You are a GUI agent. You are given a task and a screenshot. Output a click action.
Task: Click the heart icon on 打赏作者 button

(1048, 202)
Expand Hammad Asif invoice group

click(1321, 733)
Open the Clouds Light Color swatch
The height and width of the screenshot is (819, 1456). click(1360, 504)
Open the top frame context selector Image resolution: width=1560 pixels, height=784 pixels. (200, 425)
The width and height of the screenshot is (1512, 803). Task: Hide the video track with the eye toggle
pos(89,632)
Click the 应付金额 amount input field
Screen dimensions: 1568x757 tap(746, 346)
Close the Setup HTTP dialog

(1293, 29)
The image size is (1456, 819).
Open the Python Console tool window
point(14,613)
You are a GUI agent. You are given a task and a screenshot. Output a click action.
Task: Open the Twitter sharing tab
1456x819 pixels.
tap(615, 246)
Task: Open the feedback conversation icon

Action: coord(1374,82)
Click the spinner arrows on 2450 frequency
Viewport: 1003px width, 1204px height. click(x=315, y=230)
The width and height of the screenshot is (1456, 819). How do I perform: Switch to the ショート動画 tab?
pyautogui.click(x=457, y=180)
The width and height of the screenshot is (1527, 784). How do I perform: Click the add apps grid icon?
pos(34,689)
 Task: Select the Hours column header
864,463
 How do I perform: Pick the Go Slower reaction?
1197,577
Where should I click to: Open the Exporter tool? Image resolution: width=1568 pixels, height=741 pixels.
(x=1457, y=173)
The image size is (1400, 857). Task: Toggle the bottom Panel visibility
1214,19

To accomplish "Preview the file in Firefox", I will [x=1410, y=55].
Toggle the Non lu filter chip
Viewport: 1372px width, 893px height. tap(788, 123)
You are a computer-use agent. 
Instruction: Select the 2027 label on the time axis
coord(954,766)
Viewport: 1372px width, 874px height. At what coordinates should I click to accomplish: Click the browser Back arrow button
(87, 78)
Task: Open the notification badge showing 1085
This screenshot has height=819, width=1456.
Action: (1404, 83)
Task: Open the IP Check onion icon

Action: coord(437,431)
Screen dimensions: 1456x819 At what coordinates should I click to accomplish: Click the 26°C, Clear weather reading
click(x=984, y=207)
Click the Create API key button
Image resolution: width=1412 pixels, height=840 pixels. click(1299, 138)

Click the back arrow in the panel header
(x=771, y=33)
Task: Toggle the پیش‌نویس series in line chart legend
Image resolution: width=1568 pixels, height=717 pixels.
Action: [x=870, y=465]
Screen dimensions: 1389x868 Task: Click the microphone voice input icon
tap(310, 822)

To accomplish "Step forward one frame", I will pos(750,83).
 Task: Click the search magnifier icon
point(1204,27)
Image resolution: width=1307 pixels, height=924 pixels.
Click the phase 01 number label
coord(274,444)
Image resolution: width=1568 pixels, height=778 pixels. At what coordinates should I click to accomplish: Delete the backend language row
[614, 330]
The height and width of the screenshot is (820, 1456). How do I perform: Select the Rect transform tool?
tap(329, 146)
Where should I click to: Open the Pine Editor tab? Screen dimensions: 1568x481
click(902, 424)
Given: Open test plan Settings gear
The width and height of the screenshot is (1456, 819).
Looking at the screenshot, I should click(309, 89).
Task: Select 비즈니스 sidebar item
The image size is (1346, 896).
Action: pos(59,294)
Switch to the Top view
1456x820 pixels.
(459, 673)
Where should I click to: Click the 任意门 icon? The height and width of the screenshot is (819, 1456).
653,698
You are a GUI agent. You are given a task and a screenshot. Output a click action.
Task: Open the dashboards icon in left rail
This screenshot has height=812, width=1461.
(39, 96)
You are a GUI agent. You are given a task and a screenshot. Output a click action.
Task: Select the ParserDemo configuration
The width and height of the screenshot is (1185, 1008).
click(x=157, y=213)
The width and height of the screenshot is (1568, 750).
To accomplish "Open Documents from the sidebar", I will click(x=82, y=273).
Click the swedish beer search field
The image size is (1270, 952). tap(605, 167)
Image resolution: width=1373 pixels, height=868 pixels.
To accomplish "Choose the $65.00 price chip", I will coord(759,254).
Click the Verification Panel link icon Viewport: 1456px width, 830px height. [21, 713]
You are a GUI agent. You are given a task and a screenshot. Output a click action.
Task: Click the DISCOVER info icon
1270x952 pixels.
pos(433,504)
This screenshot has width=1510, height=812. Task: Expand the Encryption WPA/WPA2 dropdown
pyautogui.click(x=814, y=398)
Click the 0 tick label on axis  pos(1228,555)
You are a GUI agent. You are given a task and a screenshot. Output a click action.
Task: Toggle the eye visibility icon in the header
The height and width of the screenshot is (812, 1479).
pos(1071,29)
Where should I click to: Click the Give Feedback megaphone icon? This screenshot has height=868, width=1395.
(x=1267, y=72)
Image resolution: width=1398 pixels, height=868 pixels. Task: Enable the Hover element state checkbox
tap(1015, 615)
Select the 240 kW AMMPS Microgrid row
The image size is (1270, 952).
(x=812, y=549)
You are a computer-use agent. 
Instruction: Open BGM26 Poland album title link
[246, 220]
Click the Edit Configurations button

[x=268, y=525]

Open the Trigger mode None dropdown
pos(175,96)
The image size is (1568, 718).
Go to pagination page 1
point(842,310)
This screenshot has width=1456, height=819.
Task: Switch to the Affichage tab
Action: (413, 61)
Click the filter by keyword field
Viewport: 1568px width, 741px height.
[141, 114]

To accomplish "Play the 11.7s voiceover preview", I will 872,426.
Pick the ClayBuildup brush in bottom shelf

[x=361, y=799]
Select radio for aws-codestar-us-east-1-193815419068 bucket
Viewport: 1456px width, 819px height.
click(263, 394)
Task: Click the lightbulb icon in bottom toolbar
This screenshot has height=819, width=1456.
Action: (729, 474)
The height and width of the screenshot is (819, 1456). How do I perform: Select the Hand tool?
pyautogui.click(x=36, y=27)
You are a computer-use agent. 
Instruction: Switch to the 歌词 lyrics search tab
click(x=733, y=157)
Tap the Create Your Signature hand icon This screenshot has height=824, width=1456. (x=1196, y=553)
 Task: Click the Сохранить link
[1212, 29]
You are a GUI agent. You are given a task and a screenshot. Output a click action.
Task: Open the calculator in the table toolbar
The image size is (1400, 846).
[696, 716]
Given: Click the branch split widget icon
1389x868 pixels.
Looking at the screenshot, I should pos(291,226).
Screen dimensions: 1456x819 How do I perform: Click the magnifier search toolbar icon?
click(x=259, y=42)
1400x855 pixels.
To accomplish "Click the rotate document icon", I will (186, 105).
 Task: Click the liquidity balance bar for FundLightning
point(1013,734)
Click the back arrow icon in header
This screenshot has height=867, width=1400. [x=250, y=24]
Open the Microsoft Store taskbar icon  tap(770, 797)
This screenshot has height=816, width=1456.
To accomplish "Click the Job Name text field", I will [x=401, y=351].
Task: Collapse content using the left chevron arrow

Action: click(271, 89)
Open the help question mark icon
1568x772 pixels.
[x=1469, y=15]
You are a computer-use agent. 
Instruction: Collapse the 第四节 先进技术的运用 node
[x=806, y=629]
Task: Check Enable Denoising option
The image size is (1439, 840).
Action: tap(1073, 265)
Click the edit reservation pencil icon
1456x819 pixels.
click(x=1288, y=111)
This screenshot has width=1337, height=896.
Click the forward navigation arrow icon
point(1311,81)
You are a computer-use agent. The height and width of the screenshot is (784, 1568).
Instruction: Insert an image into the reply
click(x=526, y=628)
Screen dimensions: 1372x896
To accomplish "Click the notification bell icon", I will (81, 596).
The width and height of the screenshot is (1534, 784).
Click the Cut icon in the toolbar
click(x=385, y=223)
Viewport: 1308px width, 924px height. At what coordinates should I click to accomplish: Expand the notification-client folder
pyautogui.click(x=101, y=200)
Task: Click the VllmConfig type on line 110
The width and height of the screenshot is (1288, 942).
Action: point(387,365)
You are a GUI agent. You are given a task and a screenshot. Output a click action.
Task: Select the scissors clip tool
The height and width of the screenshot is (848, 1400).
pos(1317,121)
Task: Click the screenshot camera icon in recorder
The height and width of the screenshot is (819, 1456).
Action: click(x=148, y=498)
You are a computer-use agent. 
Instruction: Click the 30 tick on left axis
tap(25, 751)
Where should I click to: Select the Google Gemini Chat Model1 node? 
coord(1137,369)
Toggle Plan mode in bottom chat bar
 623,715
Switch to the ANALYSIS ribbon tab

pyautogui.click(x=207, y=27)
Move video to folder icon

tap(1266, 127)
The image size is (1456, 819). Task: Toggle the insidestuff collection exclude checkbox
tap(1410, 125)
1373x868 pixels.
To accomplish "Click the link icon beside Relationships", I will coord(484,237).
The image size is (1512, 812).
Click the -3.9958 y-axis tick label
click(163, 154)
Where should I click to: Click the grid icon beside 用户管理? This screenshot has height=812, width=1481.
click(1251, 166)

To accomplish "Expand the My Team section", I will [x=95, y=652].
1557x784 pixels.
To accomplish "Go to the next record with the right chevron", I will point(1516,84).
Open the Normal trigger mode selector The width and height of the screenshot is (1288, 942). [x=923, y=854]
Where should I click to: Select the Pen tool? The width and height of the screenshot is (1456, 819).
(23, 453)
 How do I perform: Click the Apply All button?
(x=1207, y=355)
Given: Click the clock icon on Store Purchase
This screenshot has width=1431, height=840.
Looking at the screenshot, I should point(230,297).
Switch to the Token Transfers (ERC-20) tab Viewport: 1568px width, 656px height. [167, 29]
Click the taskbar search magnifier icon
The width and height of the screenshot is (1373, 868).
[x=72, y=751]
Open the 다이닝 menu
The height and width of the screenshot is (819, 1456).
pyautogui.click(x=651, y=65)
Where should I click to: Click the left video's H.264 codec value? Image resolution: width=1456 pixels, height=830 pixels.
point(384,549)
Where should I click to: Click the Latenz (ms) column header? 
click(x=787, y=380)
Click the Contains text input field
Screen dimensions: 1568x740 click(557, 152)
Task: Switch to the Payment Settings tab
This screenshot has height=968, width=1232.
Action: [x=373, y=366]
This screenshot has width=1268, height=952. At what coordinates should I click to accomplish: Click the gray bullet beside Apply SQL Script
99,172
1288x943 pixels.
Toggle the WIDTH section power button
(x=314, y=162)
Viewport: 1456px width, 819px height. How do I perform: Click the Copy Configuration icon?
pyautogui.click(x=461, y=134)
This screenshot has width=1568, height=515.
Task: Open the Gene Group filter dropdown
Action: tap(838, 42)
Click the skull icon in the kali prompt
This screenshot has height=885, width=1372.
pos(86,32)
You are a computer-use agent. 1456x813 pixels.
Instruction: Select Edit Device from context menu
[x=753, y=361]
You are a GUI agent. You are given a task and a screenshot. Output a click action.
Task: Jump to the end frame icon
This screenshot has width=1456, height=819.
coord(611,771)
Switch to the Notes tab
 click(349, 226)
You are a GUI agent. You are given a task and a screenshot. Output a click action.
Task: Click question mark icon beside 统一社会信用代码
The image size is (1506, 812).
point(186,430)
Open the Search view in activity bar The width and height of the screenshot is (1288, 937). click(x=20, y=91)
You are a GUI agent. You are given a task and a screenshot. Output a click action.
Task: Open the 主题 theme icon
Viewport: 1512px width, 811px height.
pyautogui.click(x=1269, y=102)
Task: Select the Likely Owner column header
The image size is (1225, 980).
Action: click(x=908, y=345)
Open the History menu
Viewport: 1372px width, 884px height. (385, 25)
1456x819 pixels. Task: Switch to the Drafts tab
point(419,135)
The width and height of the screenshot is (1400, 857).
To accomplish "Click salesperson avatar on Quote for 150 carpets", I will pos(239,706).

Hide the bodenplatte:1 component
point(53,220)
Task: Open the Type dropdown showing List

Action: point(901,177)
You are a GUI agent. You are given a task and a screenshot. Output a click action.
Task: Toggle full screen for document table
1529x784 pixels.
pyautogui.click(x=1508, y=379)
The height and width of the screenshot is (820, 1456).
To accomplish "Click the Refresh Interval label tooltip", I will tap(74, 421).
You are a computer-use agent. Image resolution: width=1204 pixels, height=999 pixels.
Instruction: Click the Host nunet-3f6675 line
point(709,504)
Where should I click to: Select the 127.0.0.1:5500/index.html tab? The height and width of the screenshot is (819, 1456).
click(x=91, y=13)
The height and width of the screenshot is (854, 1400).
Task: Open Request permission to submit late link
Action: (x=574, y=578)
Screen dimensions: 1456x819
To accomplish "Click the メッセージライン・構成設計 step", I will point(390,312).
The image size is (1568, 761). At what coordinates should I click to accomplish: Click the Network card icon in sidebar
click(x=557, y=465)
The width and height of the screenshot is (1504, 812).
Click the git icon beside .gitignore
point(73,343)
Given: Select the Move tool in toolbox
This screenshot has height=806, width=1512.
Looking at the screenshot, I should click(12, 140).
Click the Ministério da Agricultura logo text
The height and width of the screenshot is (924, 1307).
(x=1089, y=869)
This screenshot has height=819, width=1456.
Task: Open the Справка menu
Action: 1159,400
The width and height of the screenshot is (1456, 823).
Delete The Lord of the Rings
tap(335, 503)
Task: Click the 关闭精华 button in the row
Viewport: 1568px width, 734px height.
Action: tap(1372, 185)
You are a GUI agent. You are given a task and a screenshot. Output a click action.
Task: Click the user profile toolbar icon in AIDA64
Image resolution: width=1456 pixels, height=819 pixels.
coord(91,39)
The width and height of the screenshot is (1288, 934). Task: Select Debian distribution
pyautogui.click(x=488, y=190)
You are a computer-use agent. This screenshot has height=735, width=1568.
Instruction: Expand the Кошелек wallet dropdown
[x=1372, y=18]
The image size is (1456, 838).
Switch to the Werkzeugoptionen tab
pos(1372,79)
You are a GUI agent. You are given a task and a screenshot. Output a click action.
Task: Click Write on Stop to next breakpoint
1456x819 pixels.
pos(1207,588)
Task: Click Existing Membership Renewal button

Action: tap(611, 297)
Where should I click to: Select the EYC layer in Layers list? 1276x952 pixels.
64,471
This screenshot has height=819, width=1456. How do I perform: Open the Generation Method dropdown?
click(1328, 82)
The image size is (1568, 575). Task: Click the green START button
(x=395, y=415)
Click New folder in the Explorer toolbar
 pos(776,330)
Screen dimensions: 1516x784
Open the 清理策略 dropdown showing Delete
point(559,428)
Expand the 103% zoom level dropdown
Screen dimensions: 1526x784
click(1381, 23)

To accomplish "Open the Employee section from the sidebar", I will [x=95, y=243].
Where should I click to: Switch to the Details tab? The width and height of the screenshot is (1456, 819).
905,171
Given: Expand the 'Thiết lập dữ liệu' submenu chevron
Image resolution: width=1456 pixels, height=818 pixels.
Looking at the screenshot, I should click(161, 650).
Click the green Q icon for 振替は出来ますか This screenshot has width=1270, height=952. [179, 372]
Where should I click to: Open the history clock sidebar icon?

+ + + + +

PROMPT:
Print exactly the lines above, between the one holding "Task: Click the Сохранить link" and the one holding "You are a computer-use agent. The", inclusive, and nothing besides.

FINISHED EXERCISE:
 Task: Click the Сохранить link
[1212, 29]
You are a GUI agent. You are given a task and a screenshot. Output a click action.
Task: Open the calculator in the table toolbar
The image size is (1400, 846).
[696, 716]
Given: Click the branch split widget icon
1389x868 pixels.
Looking at the screenshot, I should pos(291,226).
Screen dimensions: 1456x819 How do I perform: Click the magnifier search toolbar icon?
click(x=259, y=42)
1400x855 pixels.
To accomplish "Click the rotate document icon", I will (186, 105).
 Task: Click the liquidity balance bar for FundLightning
point(1013,734)
Click the back arrow icon in header
This screenshot has height=867, width=1400. [x=250, y=24]
Open the Microsoft Store taskbar icon  tap(770, 797)
This screenshot has height=816, width=1456.
To accomplish "Click the Job Name text field", I will [x=401, y=351].
Task: Collapse content using the left chevron arrow

Action: click(271, 89)
Open the help question mark icon
1568x772 pixels.
[x=1469, y=15]
You are a computer-use agent. 
Instruction: Collapse the 第四节 先进技术的运用 node
[x=806, y=629]
Task: Check Enable Denoising option
The image size is (1439, 840).
Action: tap(1073, 265)
Click the edit reservation pencil icon
1456x819 pixels.
click(x=1288, y=111)
This screenshot has width=1337, height=896.
Click the forward navigation arrow icon
point(1311,81)
You are a computer-use agent. The height and width of the screenshot is (784, 1568).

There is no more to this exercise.